··· RECORDS PROVIDED ···
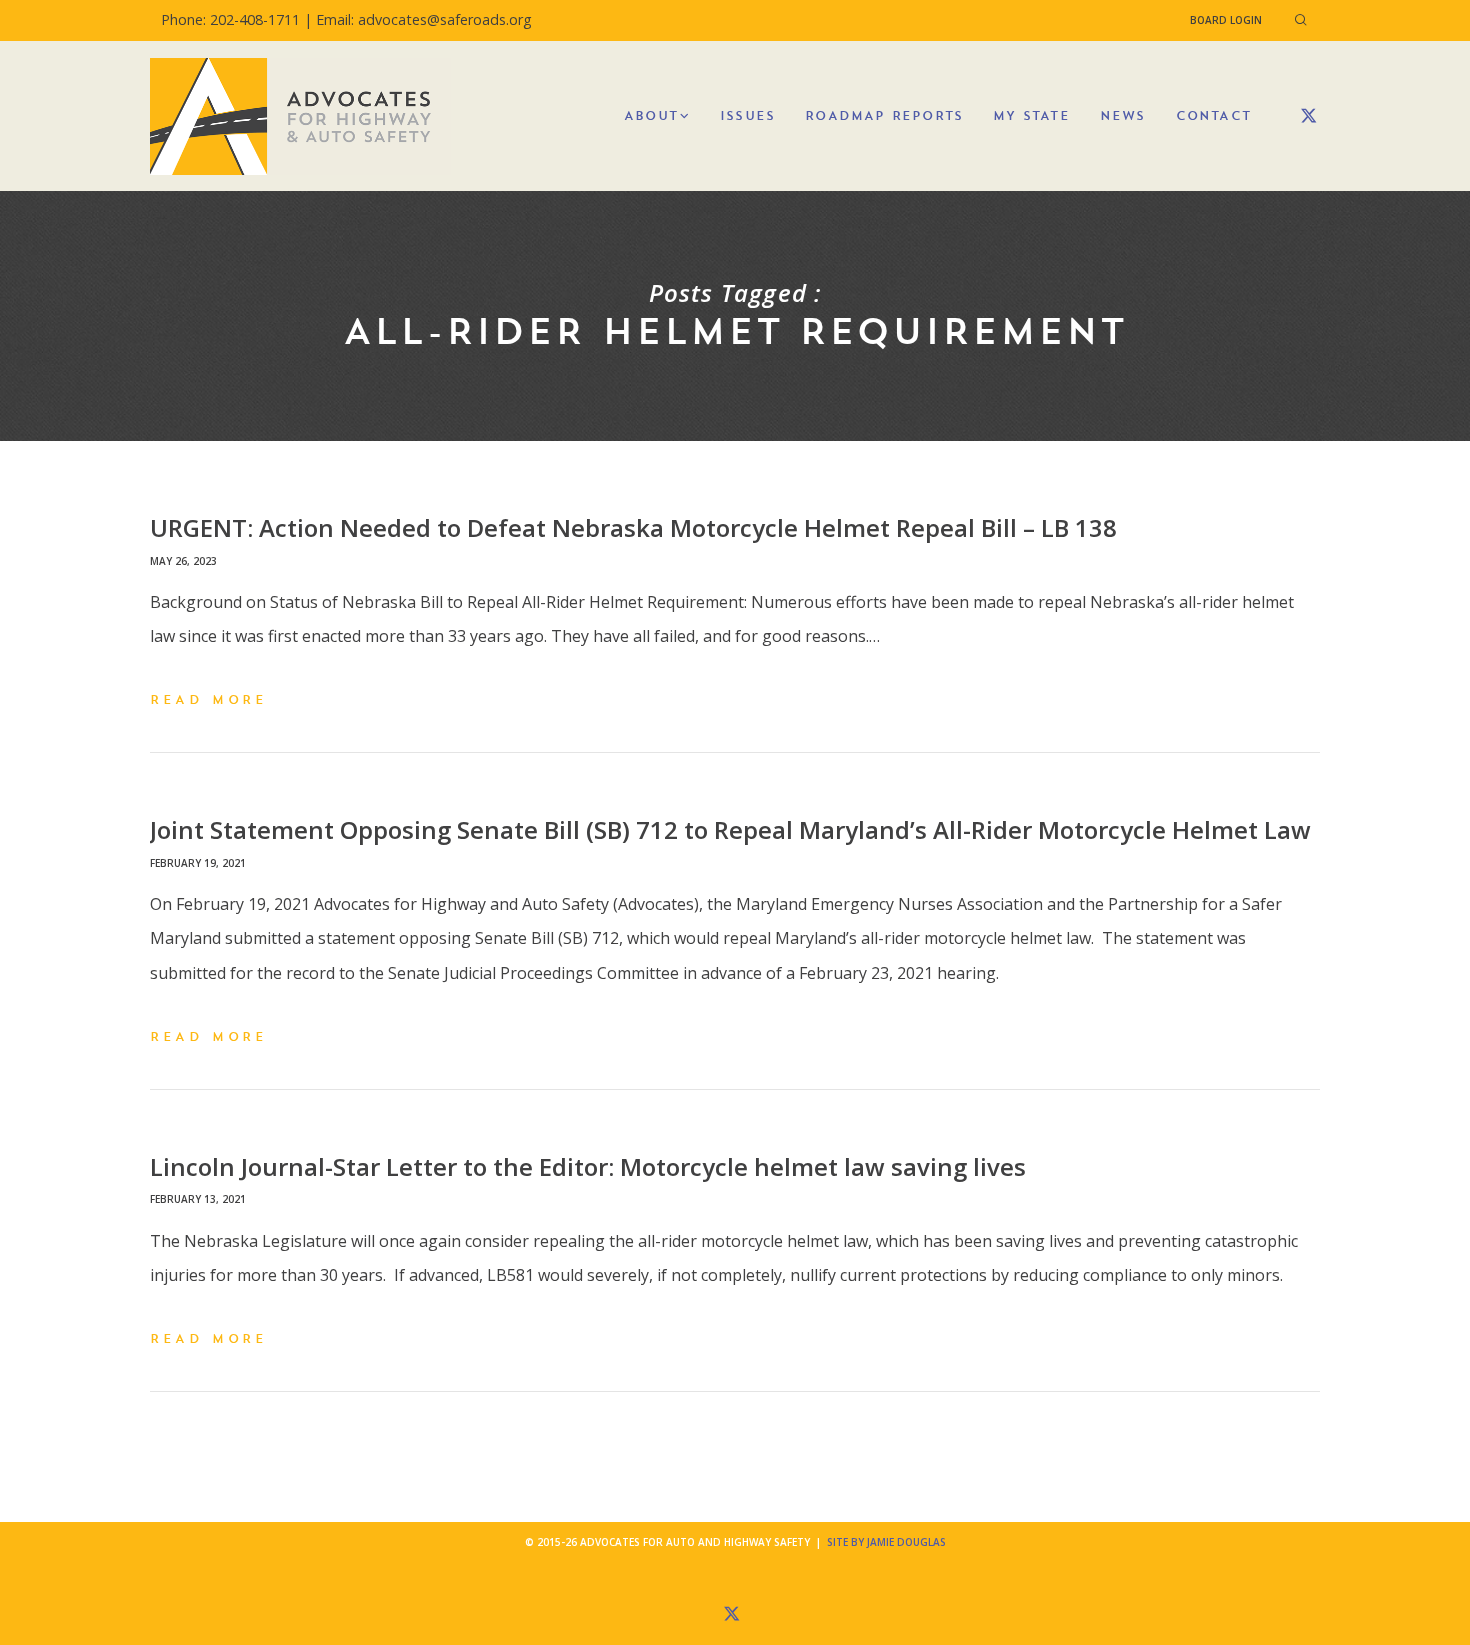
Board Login (1226, 20)
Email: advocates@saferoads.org (424, 19)
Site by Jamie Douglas (886, 1542)
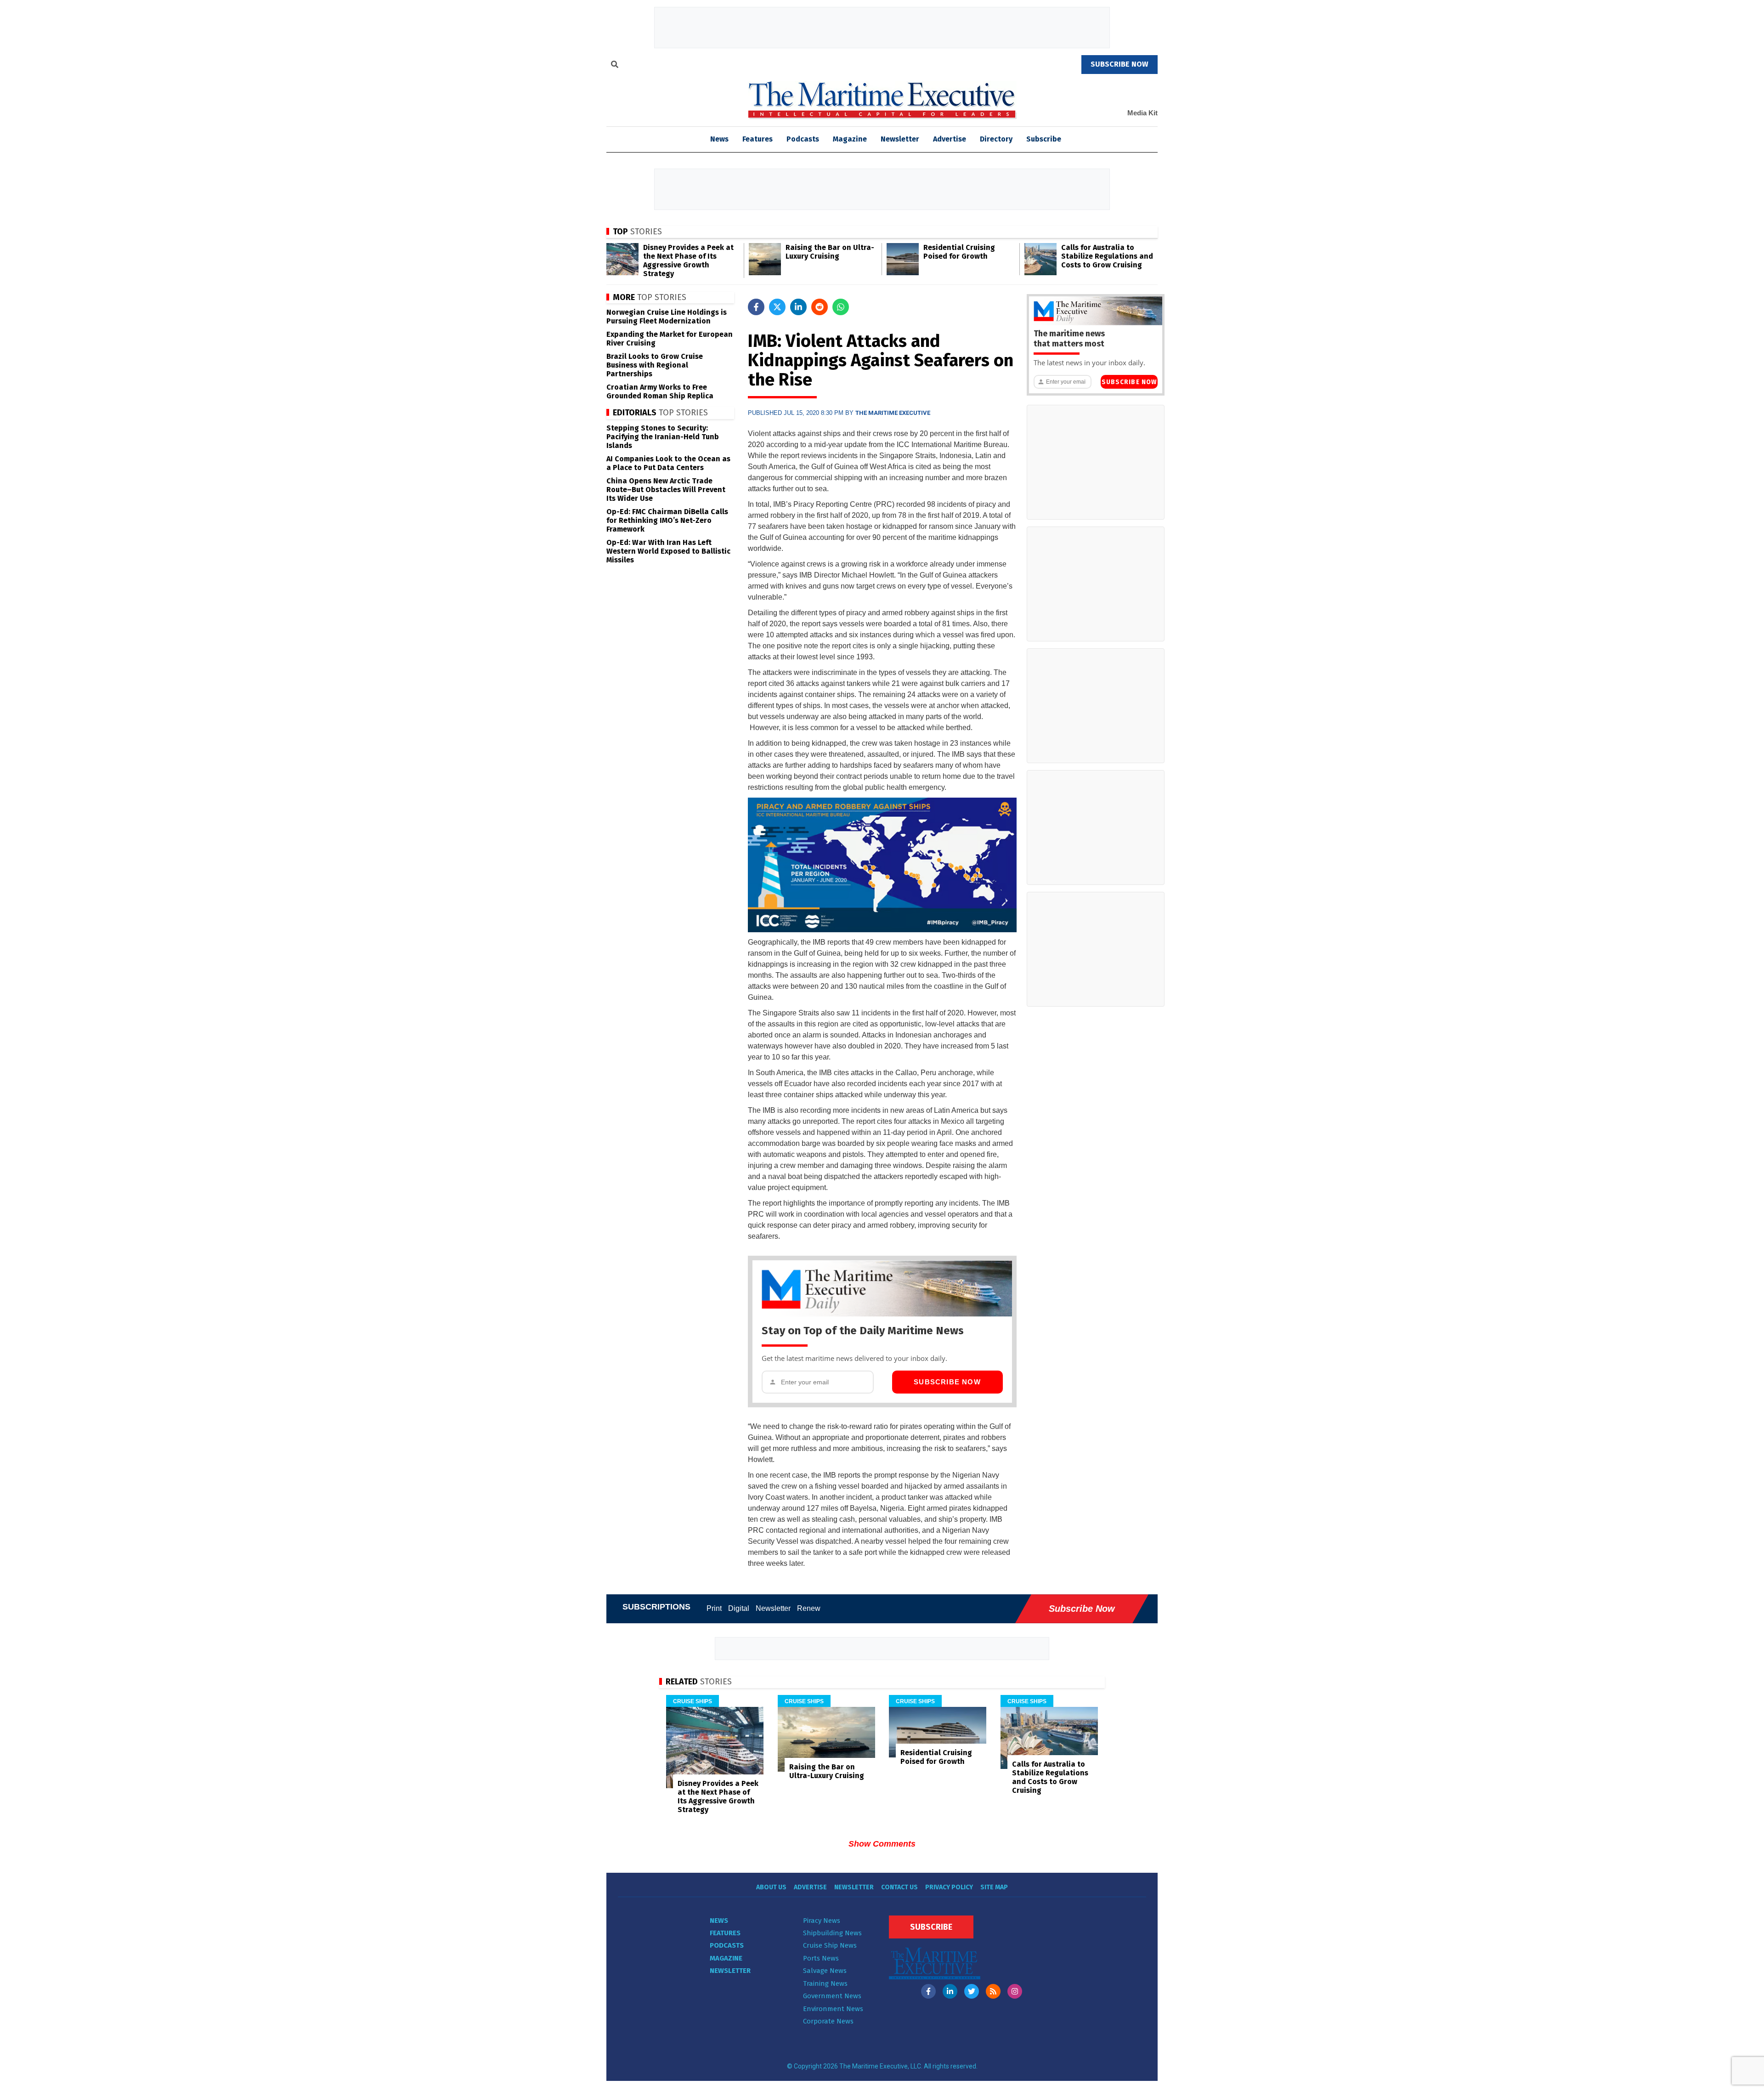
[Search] (614, 65)
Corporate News (828, 2021)
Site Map (994, 1887)
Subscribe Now (947, 1382)
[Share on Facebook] (756, 307)
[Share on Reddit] (819, 307)
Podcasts (802, 139)
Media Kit (1142, 113)
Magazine (850, 139)
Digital (738, 1608)
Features (757, 139)
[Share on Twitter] (777, 307)
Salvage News (825, 1970)
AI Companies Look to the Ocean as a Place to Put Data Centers (668, 463)
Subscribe (1043, 139)
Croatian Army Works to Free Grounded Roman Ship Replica (659, 391)
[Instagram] (1014, 1991)
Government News (832, 1996)
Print (714, 1608)
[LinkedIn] (950, 1991)
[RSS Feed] (993, 1991)
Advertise (949, 139)
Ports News (821, 1958)
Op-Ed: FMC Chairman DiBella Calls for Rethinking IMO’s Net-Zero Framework (667, 520)
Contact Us (899, 1887)
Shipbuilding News (832, 1933)
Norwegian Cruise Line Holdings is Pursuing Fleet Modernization (666, 316)
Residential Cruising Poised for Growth (959, 252)
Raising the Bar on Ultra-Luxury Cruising (830, 252)
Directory (996, 139)
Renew (808, 1608)
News (719, 1920)
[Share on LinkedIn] (798, 307)
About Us (771, 1887)
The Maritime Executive (892, 412)
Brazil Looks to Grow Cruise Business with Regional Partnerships (654, 365)
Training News (825, 1983)
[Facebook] (928, 1991)
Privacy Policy (949, 1887)
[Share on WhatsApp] (840, 307)
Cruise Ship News (830, 1945)
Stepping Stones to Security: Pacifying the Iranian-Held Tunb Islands (662, 437)
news (719, 139)
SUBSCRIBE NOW (1119, 64)
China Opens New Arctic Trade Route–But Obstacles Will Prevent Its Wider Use (665, 489)
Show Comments (882, 1843)
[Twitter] (971, 1991)
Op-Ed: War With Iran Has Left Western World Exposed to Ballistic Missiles (668, 551)
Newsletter (900, 139)
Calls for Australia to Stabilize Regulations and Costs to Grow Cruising (1107, 256)
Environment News (833, 2009)
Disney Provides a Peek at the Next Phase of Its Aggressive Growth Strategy (688, 260)
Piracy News (821, 1920)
···
*PROBLEM DETAILS*
Copy each line containing the word "Share" from the data.

*THE ANSWER*
[Share on Facebook] (756, 307)
[Share on Reddit] (819, 307)
[Share on Twitter] (777, 307)
[Share on LinkedIn] (798, 307)
[Share on WhatsApp] (840, 307)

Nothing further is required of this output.